The Singita Grumeti Fund..
08 January 2018
At our first meeting of 2018 we were delighted to welcome as speaker Wesley Gold, introduced by Roderick Skinner and who told the story of the Singita Grumeti Fund. This is a not-for-profit organisation, whose mission is to contribute to the conservation of the Serengeti ecosystem in Tanzania.
We heard that the Singita Grumeti concessions are lands rich in flora and fauna and considered by many to be an international treasure; but that uncontrolled hunting and rampant poaching had decimated wildlife populations, in turn plunging surrounding communities into poverty.
What emerged was the sheer scale of the task in balancing the conflicting needs of wildlife, including elephant, wildebeeste, rhino and cheetah, with those of perhaps 80,000 people across some 353,000 acres of unfenced land. And of course the challenge of controlling hunting and poaching - for meat and for ivory. An especial curse is the use of snares, which are poorly monitored and can be forgotten. Perhaps as many as 30 million!

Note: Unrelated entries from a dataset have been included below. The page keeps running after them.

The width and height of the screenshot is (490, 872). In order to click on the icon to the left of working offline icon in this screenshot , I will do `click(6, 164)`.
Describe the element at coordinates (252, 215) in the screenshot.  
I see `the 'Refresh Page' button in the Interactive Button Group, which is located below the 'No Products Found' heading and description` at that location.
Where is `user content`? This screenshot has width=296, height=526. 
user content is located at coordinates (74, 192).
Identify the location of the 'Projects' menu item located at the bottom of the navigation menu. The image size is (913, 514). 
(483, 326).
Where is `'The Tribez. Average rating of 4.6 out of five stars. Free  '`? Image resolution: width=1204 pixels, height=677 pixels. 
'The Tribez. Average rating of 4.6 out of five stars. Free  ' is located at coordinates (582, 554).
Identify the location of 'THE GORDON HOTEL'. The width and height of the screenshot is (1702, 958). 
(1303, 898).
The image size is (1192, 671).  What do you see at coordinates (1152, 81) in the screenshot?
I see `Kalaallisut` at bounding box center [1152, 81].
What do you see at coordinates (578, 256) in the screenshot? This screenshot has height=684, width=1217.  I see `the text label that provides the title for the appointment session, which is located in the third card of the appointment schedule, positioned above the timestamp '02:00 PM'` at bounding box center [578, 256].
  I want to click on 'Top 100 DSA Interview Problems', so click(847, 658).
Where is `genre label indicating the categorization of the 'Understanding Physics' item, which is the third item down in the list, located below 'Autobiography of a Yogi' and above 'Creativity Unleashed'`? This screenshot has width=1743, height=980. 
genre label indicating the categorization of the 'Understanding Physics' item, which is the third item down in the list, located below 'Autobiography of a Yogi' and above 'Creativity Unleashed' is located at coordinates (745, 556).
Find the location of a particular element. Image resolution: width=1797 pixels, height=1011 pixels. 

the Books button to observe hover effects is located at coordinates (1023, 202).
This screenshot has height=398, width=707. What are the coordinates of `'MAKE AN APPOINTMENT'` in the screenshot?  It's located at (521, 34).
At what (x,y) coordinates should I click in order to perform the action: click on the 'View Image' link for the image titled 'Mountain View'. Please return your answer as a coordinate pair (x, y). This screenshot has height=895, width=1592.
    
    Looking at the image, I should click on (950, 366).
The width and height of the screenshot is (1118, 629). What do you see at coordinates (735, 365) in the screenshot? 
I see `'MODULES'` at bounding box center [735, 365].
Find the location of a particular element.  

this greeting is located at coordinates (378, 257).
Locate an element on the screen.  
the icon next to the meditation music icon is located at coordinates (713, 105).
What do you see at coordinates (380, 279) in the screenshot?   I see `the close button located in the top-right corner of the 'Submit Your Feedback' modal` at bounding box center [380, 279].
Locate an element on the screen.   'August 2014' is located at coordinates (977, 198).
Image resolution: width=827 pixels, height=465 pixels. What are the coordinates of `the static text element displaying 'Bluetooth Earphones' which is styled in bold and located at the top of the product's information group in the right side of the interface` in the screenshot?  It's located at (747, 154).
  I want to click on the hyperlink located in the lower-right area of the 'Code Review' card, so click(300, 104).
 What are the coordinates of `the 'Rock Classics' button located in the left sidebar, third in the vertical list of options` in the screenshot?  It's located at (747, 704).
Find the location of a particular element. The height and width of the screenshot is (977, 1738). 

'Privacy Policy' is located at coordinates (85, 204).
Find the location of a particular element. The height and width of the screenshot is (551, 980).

Wesley outlined the methods being used in partnership with local communities and stakeholders. It was interesting to hear of the use being made of modern technology to gather and analyse intelligence; the use of drones to quickly monitor large areas and, most recently, the use of night-vision equipment. The drones used are of advanced design and can remain airborne for five hours at a time - controlled from a central operations room.
The Fund employs 180 dedicated staff, including 104 game scouts, to protect, manage and monitor Grumeti’s concessions and wildlife. Success is being achieved and can be seen where the near-barren plains of ten years ago teem with wildlife once more. The great herds are once again lingering in this region during the annual migrations; a direct result of re-stabilising the fragile ecosystem.
A fascinating talk about a task that remains daunting, covering as it does anti-poaching and law enforcement, community outreach, research and monitoring, relationships and conservation. Following many questions a vote of thanks was proposed by David Mann.
Shell Bay to Ardross..
04 December 2017
We welcomed local botanist Jim Robertson as speaker to our club meeting of 4th /December and were treated to a fascinating talk about the stretch of coast from Shell Bay to Ardross.
His talk encompassed the botany and geology to be found on a walk along this picturesque part of Fife - with information and detail, much of which was a surprise even to those with long knowledge of the area.
We heard of ancient raised beaches, of ‘The Deil’ and ‘The Doo’ caves, of columnar basalt formations, of limestone outcrops rich in fossils and of the garnets to be found at Ruby Bay.
There was too ‘MacDuff’s Cave’ - reputed to be the place where the Thane of Fife hid from MacBeth - and the more modern and sometime hazardous ‘Chain Walk’.
It was interesting to be reminded of the ruins of WW2 naval defence batteries and the training here of Polish paratroops (and of the story that when they left, their surplus ammunition was buried in a hole at Shell Bay!).
We were able to handle a collection of fossils from the limestone cliffs and garnets from the beach. Some of these latter were of considerable size and it was interesting to learn of the history of jewellery made using garnets from Fife - with examples preserved in Edinburgh’s Chamber Street Museum.
Altogether a fascinating insight to a short stretch of coastline that was, in ancient times, part of a Christian ‘pilgrims way’. An appreciative vote of thanks was proposed by Bill Batchelor.
02 December 2017
Saturday 2nd December saw members of the Rotary Club of Anstruther and the East Neuk, at Anstruther Lifeboat Station to present a Lightchart to the crew. The chart, which shows the position of lighthouses and other light marks in the Forth, will be used in the training of lifeboat crews. The Lightchart was funded by the Rotary club and it is hoped that crews, present and future will find it useful.
Our photograph shows crew and Rotarians, with club president Derek Mathie making the presentation.